4. a) Ziffer 7 der «Erklärung» auferlegt den Medienschaffenden die Pflicht, die Privatsphäre des Einzelnen zu respektieren, sofern das öffentliche Interesse nicht das Gegenteil verlangt. Gemäss der Richtlinie 7.6 zur «Erklärung» sollten Journalistinnen und Journalisten grundsätzlich weder Namen noch andere Angaben veröffentlichen, die eine Identifikation durch Dritte ermöglichen, die nicht zu Familie, beruflichem oder sozialem Umfeld gehören. Die Richtlinie 7.6 nennt darüber hinaus eine Reihe von Gründen, die eine namentliche Berichterstattung ausnahmsweise rechtfertigen:
– Überwiegendes öffentliches Interesse (inhaltlich unbestimmte «Generalklausel»);
– Nennung eines politischen oder amtlichen Funktionsträgers, soweit das Delikt einen Bezug zu dieser Funktion hat;
– Gefahr von Verwechslungen, falls der Name nicht genannt wird;
– Wenn die Person bereits allgemein bekannt ist – wobei meist die Medien im konkreten Fall für die Bekanntheit gesorgt haben, weshalb diese Ausnahme mit besonderer Zurückhaltung anzuwenden ist;
– Ausdrückliche Einwilligung der Betroffenen.
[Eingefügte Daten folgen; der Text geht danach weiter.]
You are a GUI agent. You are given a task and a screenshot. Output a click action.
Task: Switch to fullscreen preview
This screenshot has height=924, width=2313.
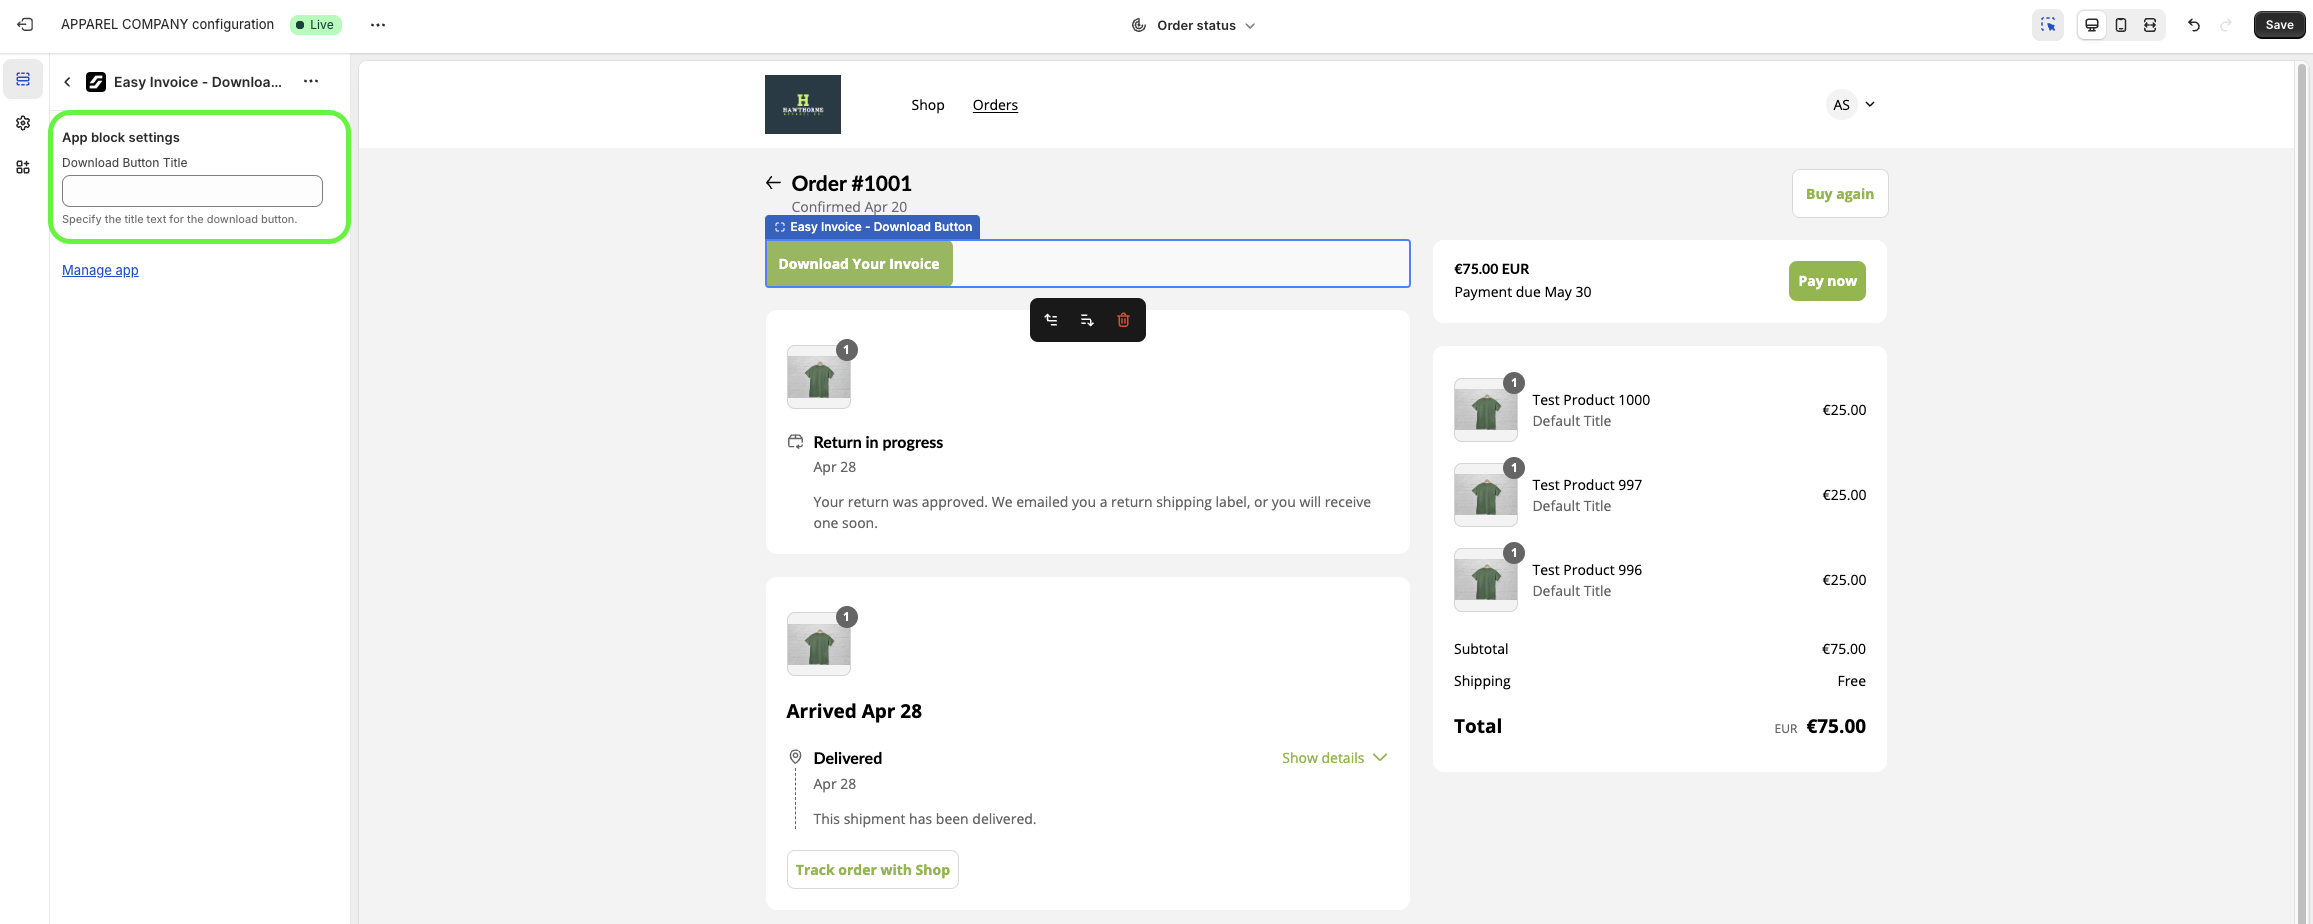click(x=2149, y=25)
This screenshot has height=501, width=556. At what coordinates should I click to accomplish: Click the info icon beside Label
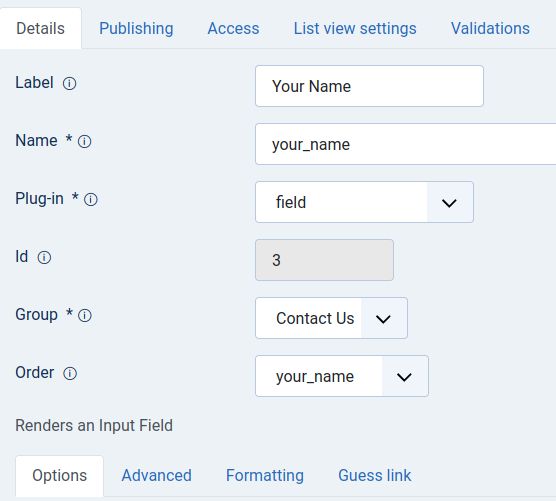click(70, 84)
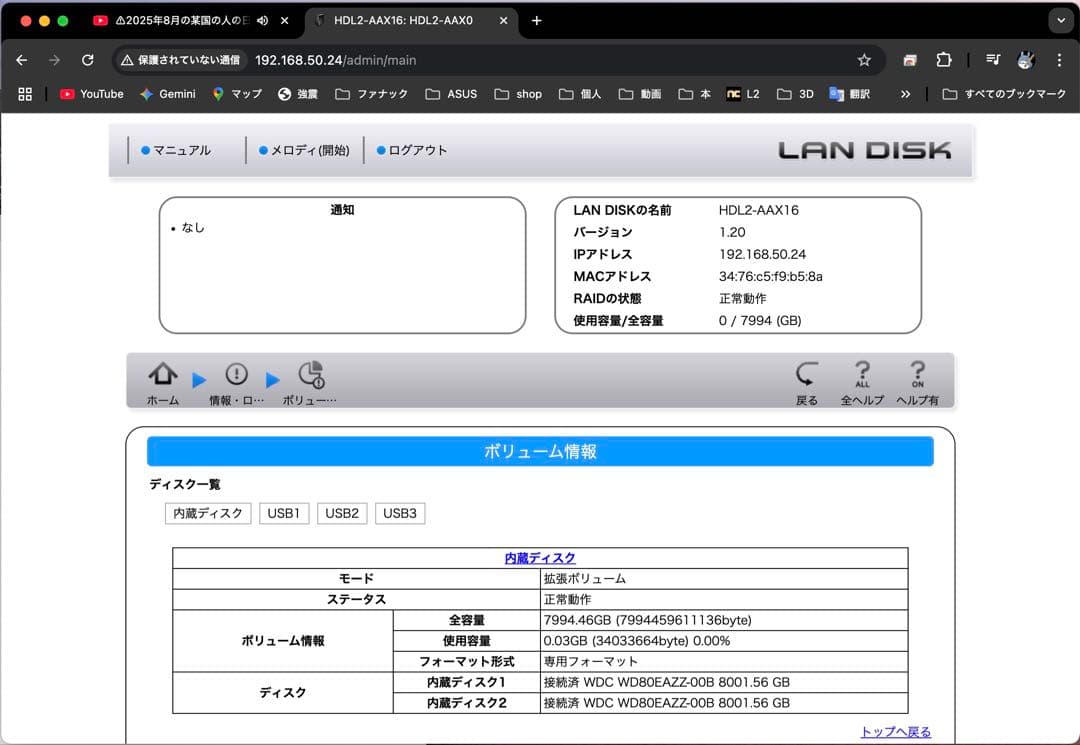Image resolution: width=1080 pixels, height=745 pixels.
Task: Switch to the USB2 disk tab
Action: [x=342, y=513]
b) Die Redaktion der «Basler Zeitung» macht zur Rechtfertigung der Namensnennung und der Angabe des früheren politischen Amts des Beschwerdeführers, zu der es «gekommen sei», kein besonderes öffentliches Interesse geltend. Ein solches ist für den Presserat im Zusammenhang mit dem zur Diskussion stehenden privaten Sachverhalt – der Beziehung und Auseinandersetzung zwischen Sohn und Eltern – auch nicht ersichtlich. Insbesondere besteht auch keinerlei Zusammenhang zur früheren politischen Tätigkeit des Beschwerdeführers. Die «Basler Zeitung» beruft sich zur Rechtfertigung der Namensnennung sinngemäss auf die beiden Ausnahmen «allgemeine Bekanntheit» und «Einwilligung der Betroffenen». Selbst wenn Laura Armani im Zusammenhang mit ihren politischen Kandidaturen insbesondere in den Tessiner Medien auch unter ihrem ursprünglichen Familiennamen auftrat, konnte nicht davon ausgegangen werden, dass der familiäre Zusammenhang zum Beschwerdeführer der Leserschaft der «Basler Zeitung» bereits vor der Veröffentlichung des Berichts vom 29. März 2007 bekannt war. Und ebenso wenig kann aus der Veröffentlichung des namentlich gezeichneten Leserbriefs des Beschwerdeführers und seiner Frau im «Corriere del Ticino» vom 1. März 2006, also mehr als ein Jahr vor Erscheinen des Artikels der «Basler Zeitung», abgeleitet werden, dass sich der Beschwerdeführer damit für die Zukunft generell mit der Nennung seines Namens im Zusammenhang mit dieser privaten Angelegenheit einverstanden erklären würde.
III. Feststellungen
1. Die Beschwerde wird teilweise gutgeheissen.
2. Mit der Nennung des Namens und der ehemaligen politischen Funktion des Beschwerdeführers im Artikel «Stecke endlich im richtigen Körper» vom 29. März 2007 hat die «Basler Zeitung» die Ziffer 7 der «Erklärung der Pflichten und Rechte der Journalistinnen und Journalisten» verletzt.
3. Darüber hinausgehend wird die Beschwerde abgewiesen.
4. Die «Basler Zeitung» hat die Ziffern 1 (Wahrheitspflicht) und 3 (Anhörung bei schweren Vorwürfen), der «Erklärung» nicht verletzt.